**EXERCISE AIM**
Copy the data word for word, starting at the line that contains "Click the Diamond rank name heading" and going through the end of the data, with both ends included. Leave the pictures out.

**DATASET**
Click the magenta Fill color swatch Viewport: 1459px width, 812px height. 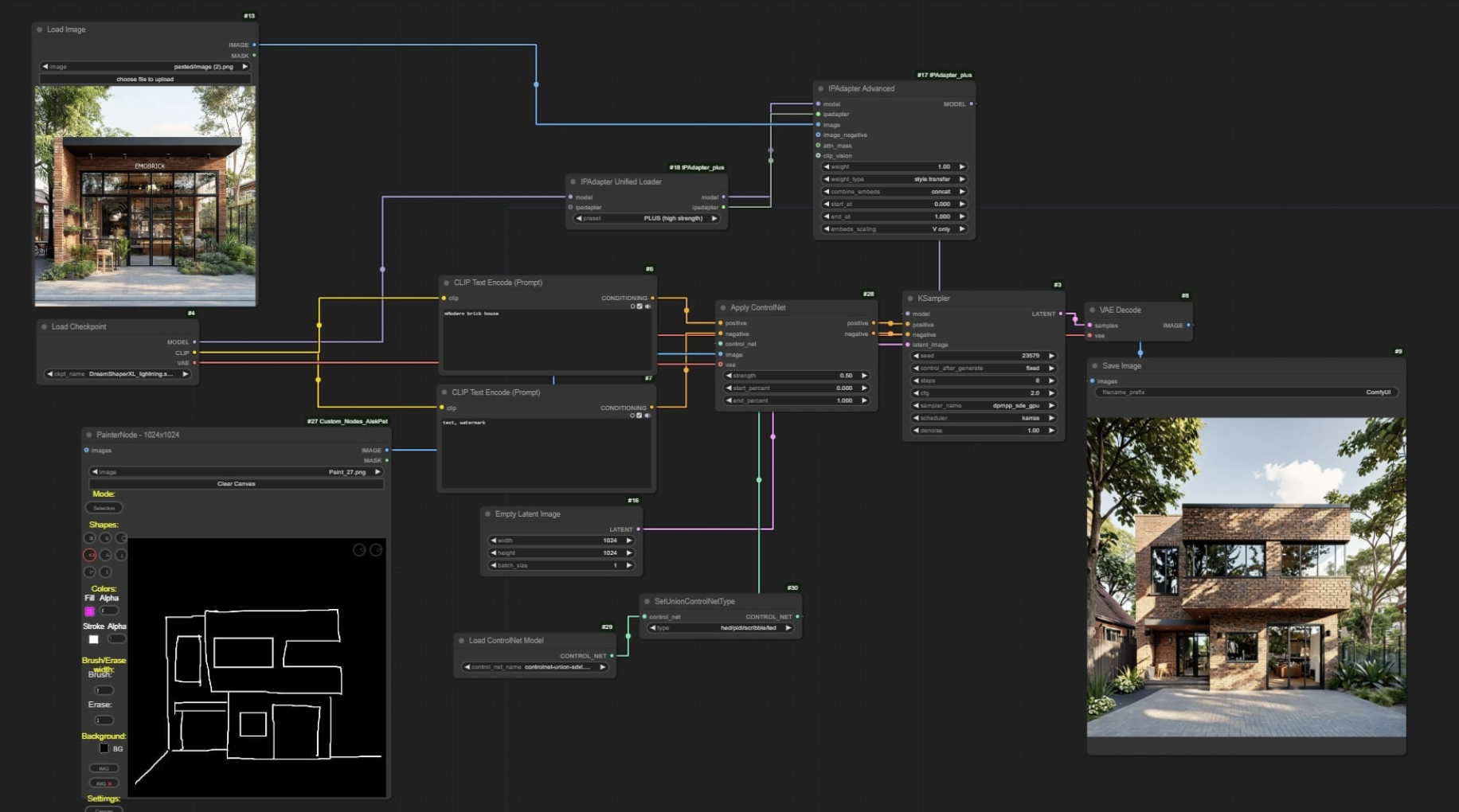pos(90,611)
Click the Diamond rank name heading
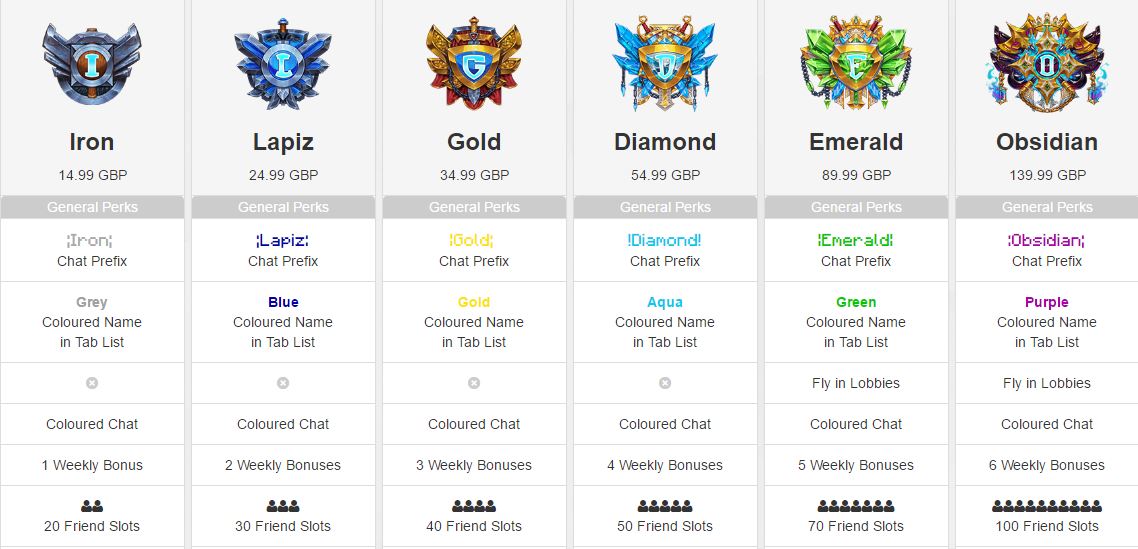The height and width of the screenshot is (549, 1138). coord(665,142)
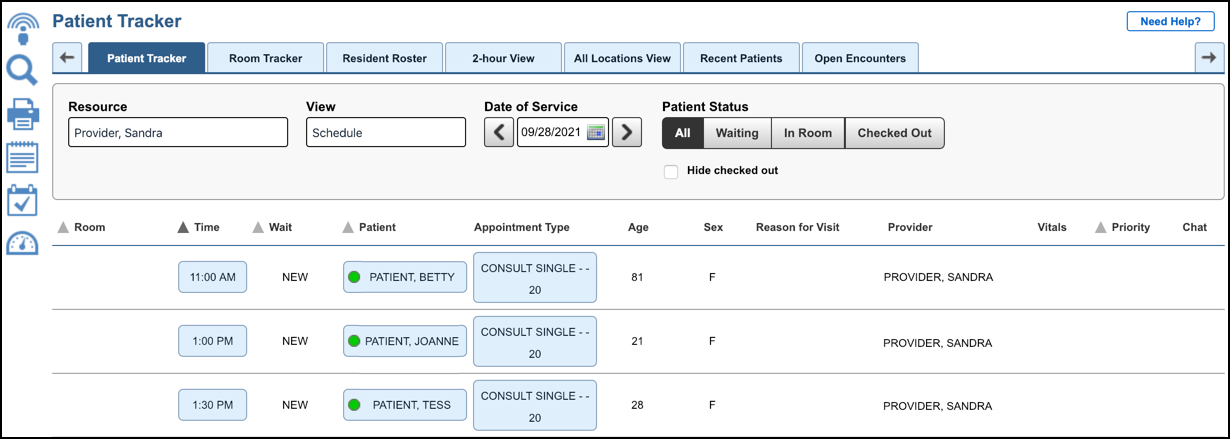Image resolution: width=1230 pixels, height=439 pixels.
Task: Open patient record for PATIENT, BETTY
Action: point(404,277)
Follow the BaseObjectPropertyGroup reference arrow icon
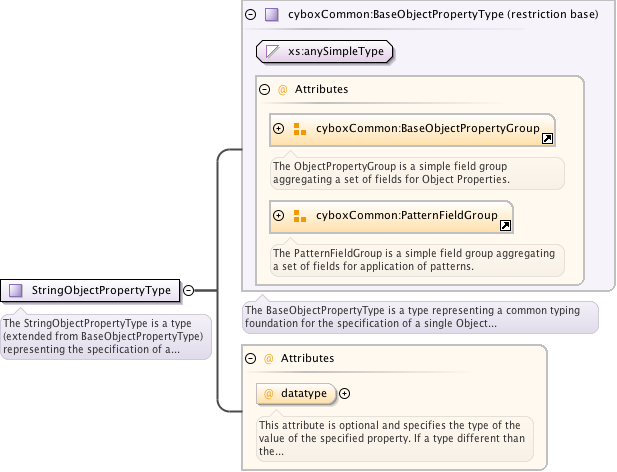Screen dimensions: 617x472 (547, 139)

**ANSWER FOR THE TASK**
Click the Diamond rank name heading
The height and width of the screenshot is (549, 1138). coord(665,142)
Image resolution: width=1230 pixels, height=439 pixels.
Task: Open patient record for PATIENT, BETTY
Action: point(404,277)
Follow the BaseObjectPropertyGroup reference arrow icon
Screen dimensions: 617x472 (547, 139)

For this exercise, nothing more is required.